In some applications, the document classification 52 serves as a
control input to a document routing module 54 which routes the
input document 20 to a correct processing path (e.g., department,
automated processing application program, or so forth). The routing
may be purely electronic, that is, the scanned or
otherwise-generated electronic version of the input document 20 is
routed via a digital network, the Internet, or another electronic
communication pathway to a computer, network server, or other
digital processing device selected based on the document
classification 52. Additionally or alternatively, the routing may
entail physical transport of a hardcopy of the input document 20
(for example, physically embodied as a file folder containing
printed pages) to a processing location (e.g., office, department,
building, et cetera) selected based on the document classification
52.
[0028] In another illustrative application, a similar document(s)

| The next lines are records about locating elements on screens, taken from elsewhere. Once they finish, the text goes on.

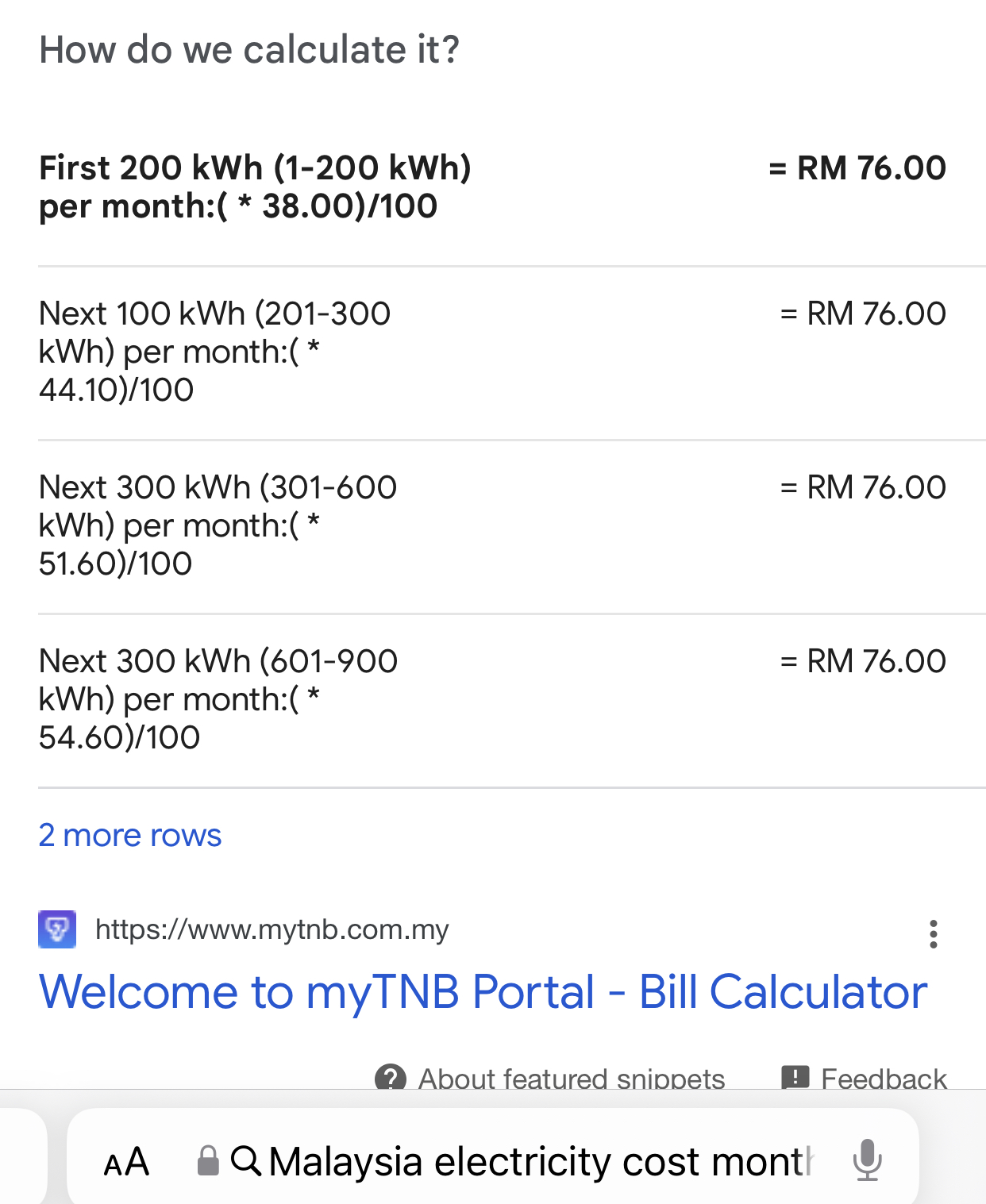The width and height of the screenshot is (986, 1204).
Task: Select the Next 300 kWh (301-600 kWh) row
Action: coord(492,525)
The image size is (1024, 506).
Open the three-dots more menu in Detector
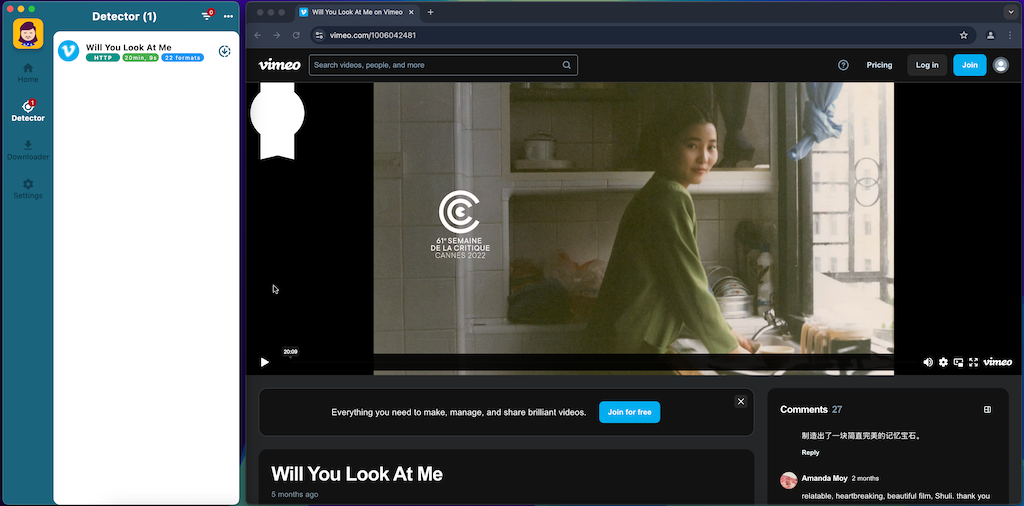coord(228,16)
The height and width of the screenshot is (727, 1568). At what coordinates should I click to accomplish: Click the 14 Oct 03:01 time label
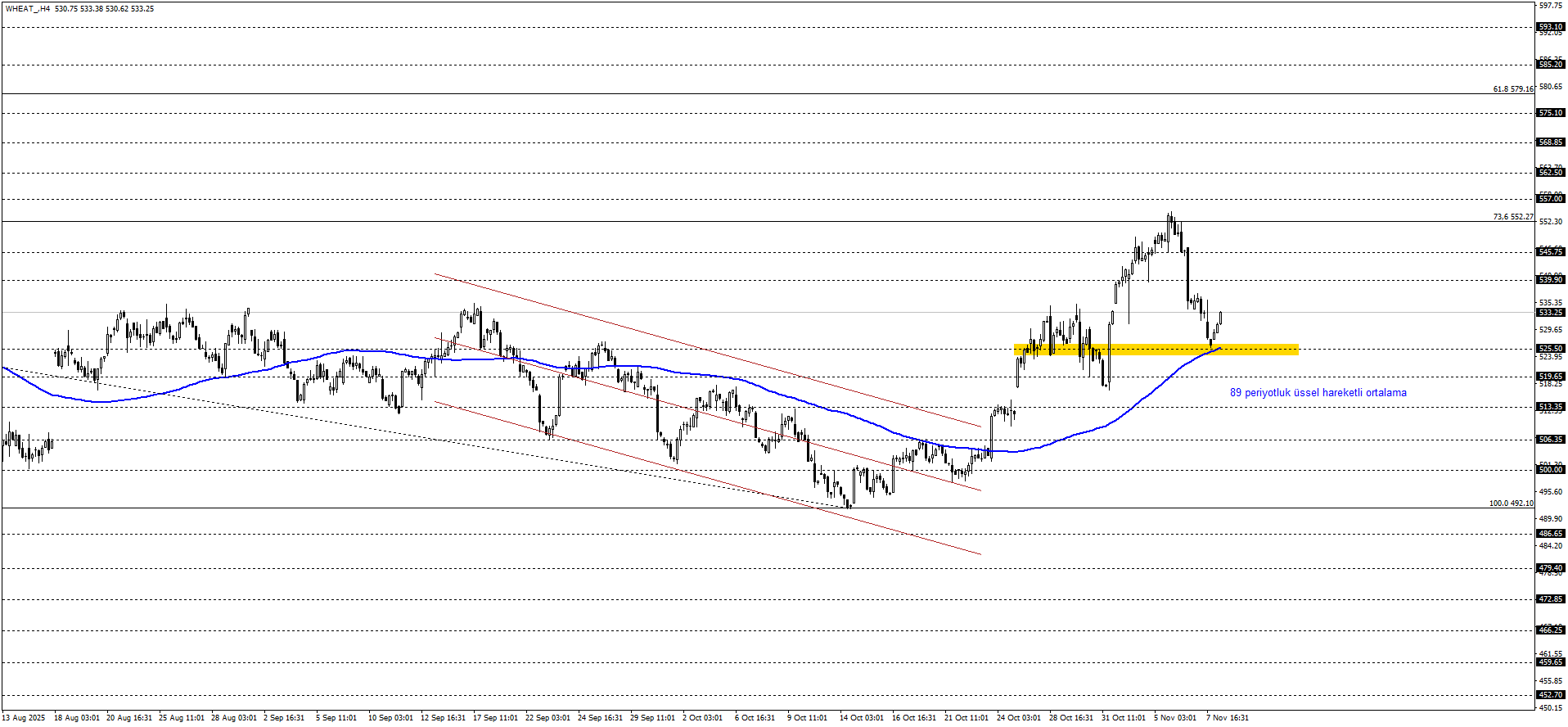[861, 718]
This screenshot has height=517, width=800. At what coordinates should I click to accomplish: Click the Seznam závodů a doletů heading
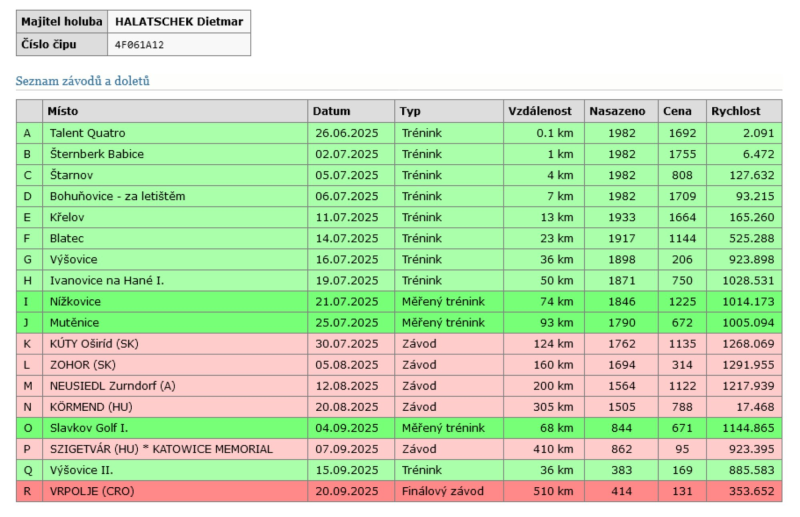click(x=82, y=80)
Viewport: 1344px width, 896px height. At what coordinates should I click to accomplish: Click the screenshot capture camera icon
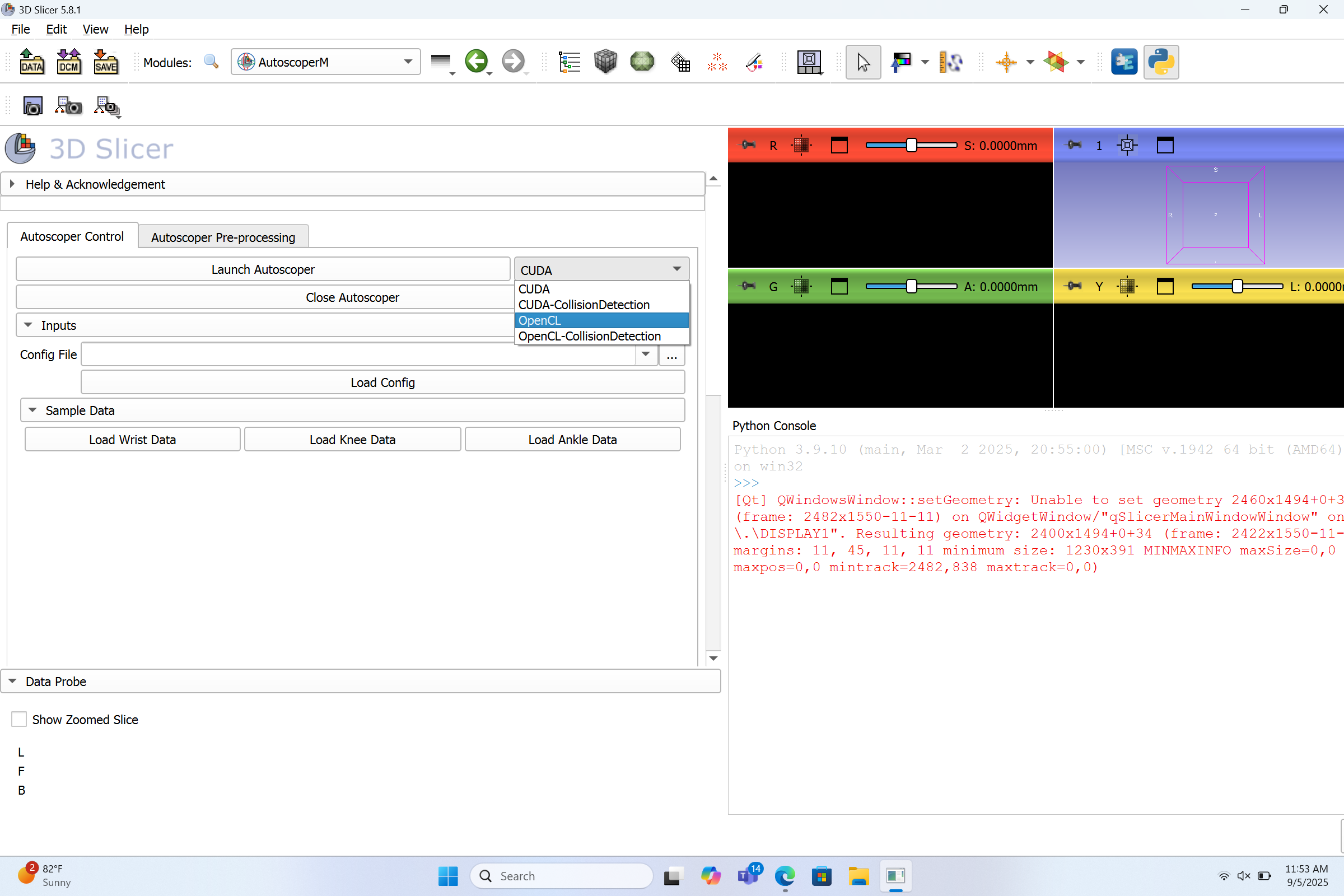pyautogui.click(x=32, y=106)
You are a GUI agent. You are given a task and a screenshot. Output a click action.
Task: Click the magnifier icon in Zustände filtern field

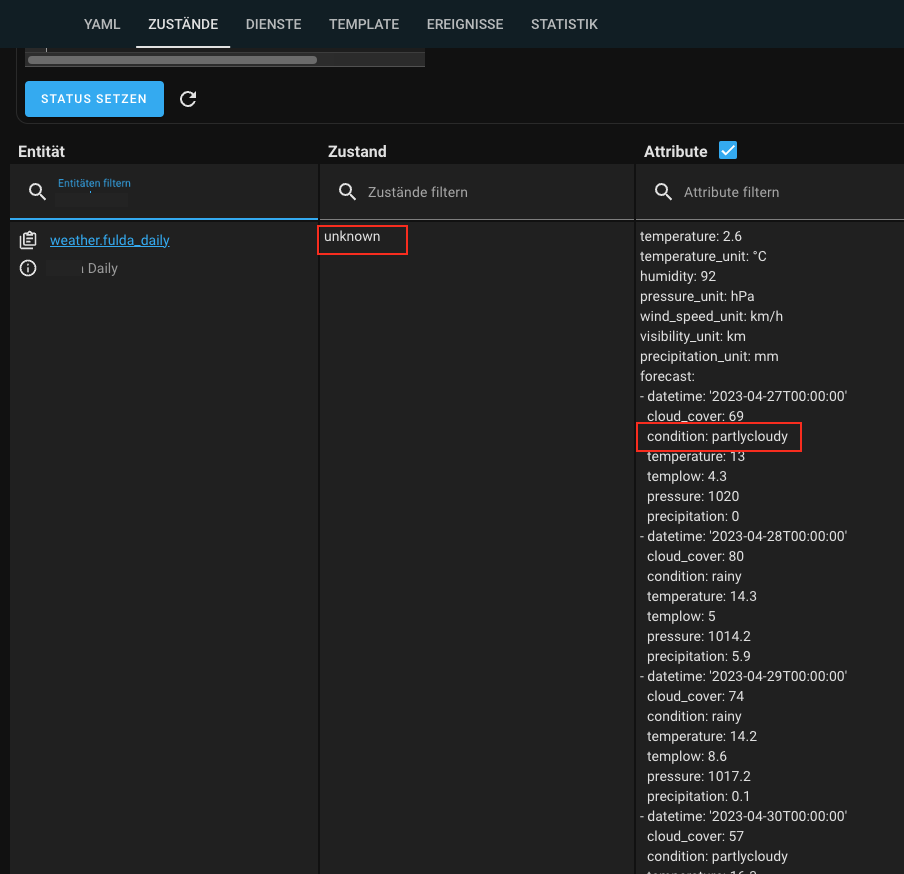[347, 191]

retrieval module 56 searches a documents database 58 for documents
that are similar to the input document 20. In this application, it
is assumed that the documents stored in the documents database have
been previously processed by the classification system 24, 30, 40,
50 so as to generate corresponding document classifications that
are stored in the database 58 together with the corresponding
documents as labels, tags, or other metadata. Accordingly, the
similar document(s) retrieval module 56 can compare the document
classification 52 of the input document 20 with document
classifications stored in the database 58 in order to identify one
or more stored documents having the same or similar document
classification values. Advantageously, this enables comparison and
retrieval of documents without regard to any page ordering, and
therefore is useful for retrieving similar documents having no page
ordering and for retrieving similar documents that are similar in
that they have similar pages but which may have a different page
ordering from that of the input document 20 (which, again, may have
no page ordering, or may have page ordering that is not used in the
document classification processing performed by the system 24, 30,
40, 50). In a variant embodiment, the processing stops at the page
classifications aggregation module 40, so that each input document
is represented by its corresponding input document representation
42. The retrieval can then be performed based on searching for
similar input document representations, rather than similar
document classifications. In this variant embodiment, the trained
document classifier module 50 is suitably omitted.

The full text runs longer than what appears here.